Xander Bogaerts was playing dominoes with some of his Triple-A teammates when he got the call. The Red Sox seem to think that he’s part of their World Series puzzle.
Bogaerts was called up from Pawtucket prior to Monday’s game in San Francisco. It marks Bogaerts’ first stint with the major league club, and the 20-year-old is eager to see what lies ahead.
“[I’m] very excited to be here, to be part of the team right now,” Bogaerts told reporters Monday. “Since I signed, this is what you work hard to become, a major league player. So I’m really excited, a happy day for me, my family and also everyone back at home.”
Bogaerts, a native of Aruba, is the Red Sox’ most highly anticipated prospect in years. He has excelled at every level of the minors, and he’s considered by many scouts to be a future superstar.
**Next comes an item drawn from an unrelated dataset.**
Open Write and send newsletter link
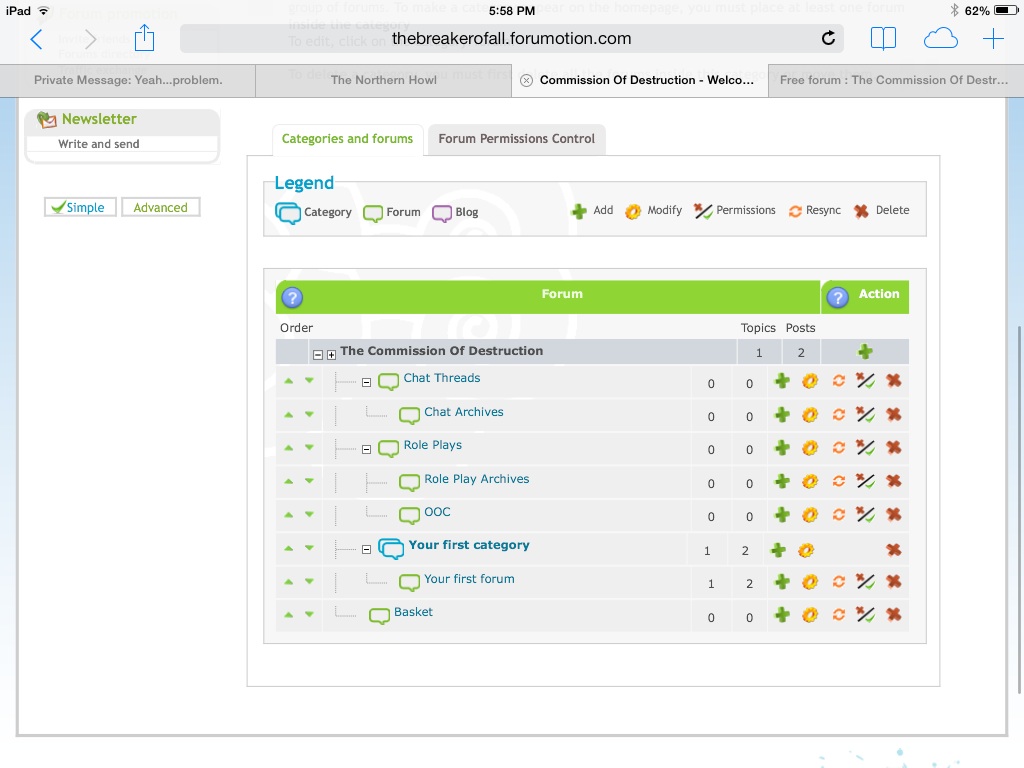Viewport: 1024px width, 768px height. point(99,144)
It was only a matter of time before the Red Sox picked up the phone and summoned their top prospect, although Bogaerts was more focused on continuing his development than worrying about any rankings, projections or other outside noise.
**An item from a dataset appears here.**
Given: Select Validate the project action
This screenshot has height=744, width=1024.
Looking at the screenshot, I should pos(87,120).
“If you start thinking about those things, I think that’s when the pressure hits you,” Bogaerts said. “If you start feeling it, you’d probably go insane. I try not to think about that stuff and just try to concentrate on baseball. That’s really what I’m about.”
Bogaerts, whose natural position is shortstop, played some third base while at Triple-A and during the World Baseball Classic. It’s likely that he’ll log time at both positions, even though nothing is currently etched in stone.
“Xander comes to us, and he’ll rotate through the left side of the infield,” John Farrell said Monday. “As Ben [Cherington] and I and others talk about our position players coming down the stretch here, trying to build in some scheduled down days, Xander will provide that at shortstop with Stephen [Drew]. The reason we brought Xander was a right-handed bat to complement him. That’s not to say a platoon situation by any means, but with Brock Holt being a left-hander, we thought it was Xander’s time to come here and start his big-league career.”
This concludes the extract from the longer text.